Um dos discursos mais contundentes foi o do representante adjunto da Rússia, Dmitri Polianski, que denunciou o atraso dessa reunião e o engano de Israel, lembrando que seu ministro das relações exteriores, Gideon Saar, "dirigiu-se a este Conselho em 5 de agosto e derramou lágrimas de crocodilo, nesta mesma sala, sobre o destino dos reféns israelenses", quando "ele já sabia que o gabinete israelense tomaria essa decisão".
Depois que o representante israelense Danny Danon insistiu nas mídias sociais que Israel não interromperá suas operações "até que todos os reféns voltem para casa" e declarou que a sessão de domingo "não é mais urgente do que a obrigação moral de repatriar aqueles que foram sequestrados há 22 meses", a representante dos EUA Dorothy Shea declarou seu total apoio a Israel e duvidou mais uma vez do papel de alguns membros do conselho que estão empenhados em beneficiar o Hamas.
"A reunião de hoje é um exemplo do papel contraproducente que muitos governos deste Conselho e de todo o sistema da ONU têm desempenhado nessa questão. Em vez de pressionar o Hamas, os membros desse órgão incentivaram e recompensaram ativamente sua intransigência, prolongando a guerra por meio da disseminação de mentiras e da entrega de vitórias de propaganda aos terroristas", disse ele.

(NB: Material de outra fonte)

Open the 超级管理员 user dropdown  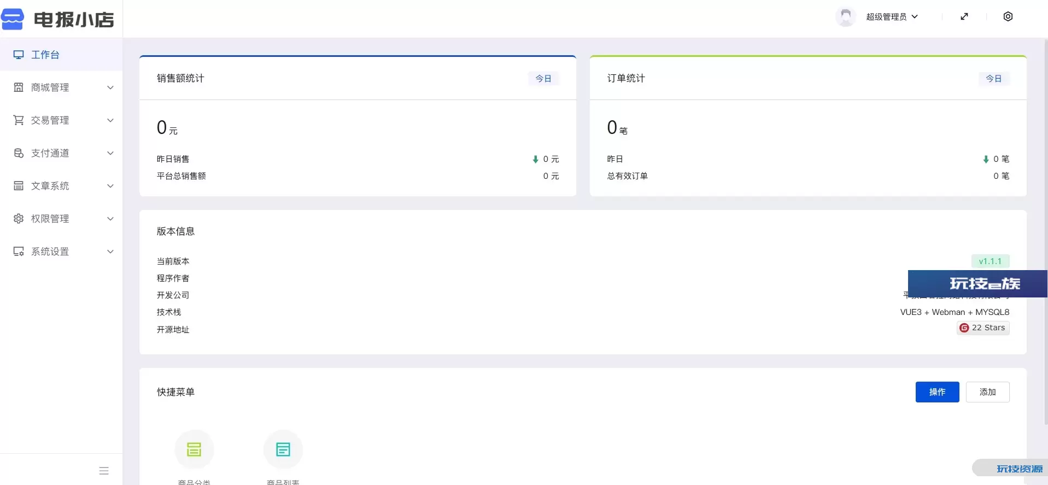[892, 17]
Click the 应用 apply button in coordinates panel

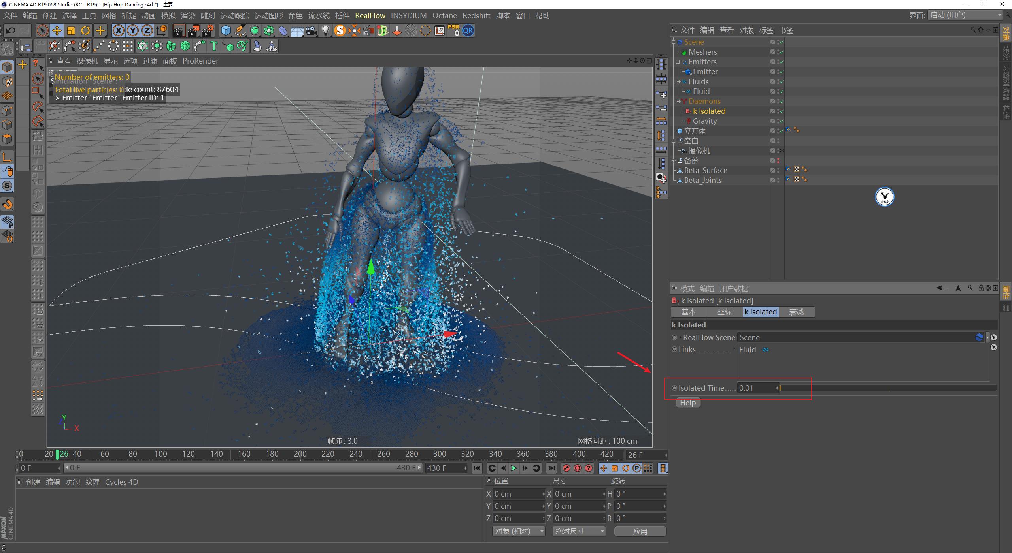click(640, 531)
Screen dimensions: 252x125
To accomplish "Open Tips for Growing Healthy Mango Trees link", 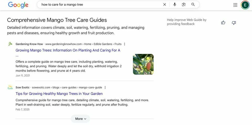I will click(x=59, y=93).
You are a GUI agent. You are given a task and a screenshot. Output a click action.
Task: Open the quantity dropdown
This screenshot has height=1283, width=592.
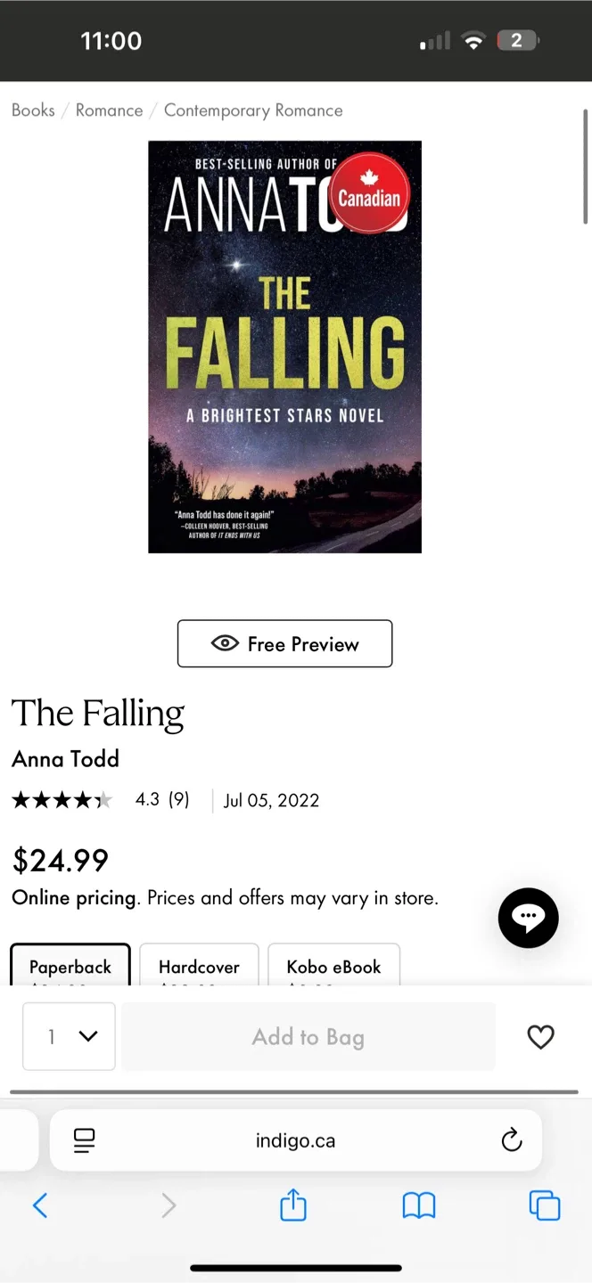(69, 1036)
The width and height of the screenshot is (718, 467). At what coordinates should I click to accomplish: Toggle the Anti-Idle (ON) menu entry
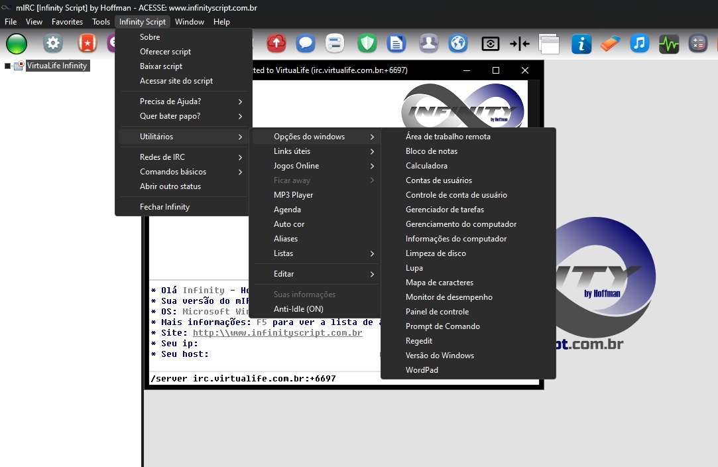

O embaixador de Israel na ONU, Brett Jonathan Miller, também rejeitou as críticas aos planos do governo israelense. "Isso não é uma conquista. Israel não tem planos ou desejo de ocupar Gaza permanentemente. Trata-se da libertação de um regime terrorista brutal", disse ele.
O veterano representante palestino Riad Mansur, em sua capacidade habitual de observador, também falou, denunciando os "planos ilegais e imorais" de Israel, que "exigem a mobilização de todos os instrumentos disponíveis para impedi-los".
"O objetivo é a destruição do povo palestino por meio de transferências forçadas e massacres para facilitar a anexação de seu território", denunciou Mansur, sem explicar "como é possível que Israel continue sentado nesta mesa" do Conselho de Segurança.
Vale lembrar que, horas antes, os membros europeus do Conselho de Segurança, incluindo a França e o Reino Unido como membros permanentes, também condenaram em uníssono a nova operação israelense na Faixa de Gaza em uma declaração anterior à reunião.
Condenamos a decisão do governo de Israel de expandir ainda mais suas operações militares em Gaza", disseram os representantes do Reino Unido, Dinamarca, França, Grécia e Eslovênia em uma declaração conjunta contra um plano que "poderia violar a lei humanitária internacional".
"Pedimos a Israel que reverta urgentemente essa decisão e não a implemente, e reiteramos que qualquer tentativa de anexação ou expansão de assentamentos viola o direito internacional", acrescentaram, antes de pedir a Israel que garanta que a Autoridade Palestina - que Mansur representa, ao contrário das intenções do governo israelense, que favorece uma autoridade civil independente - desempenhe um "papel central" no futuro político de Gaza.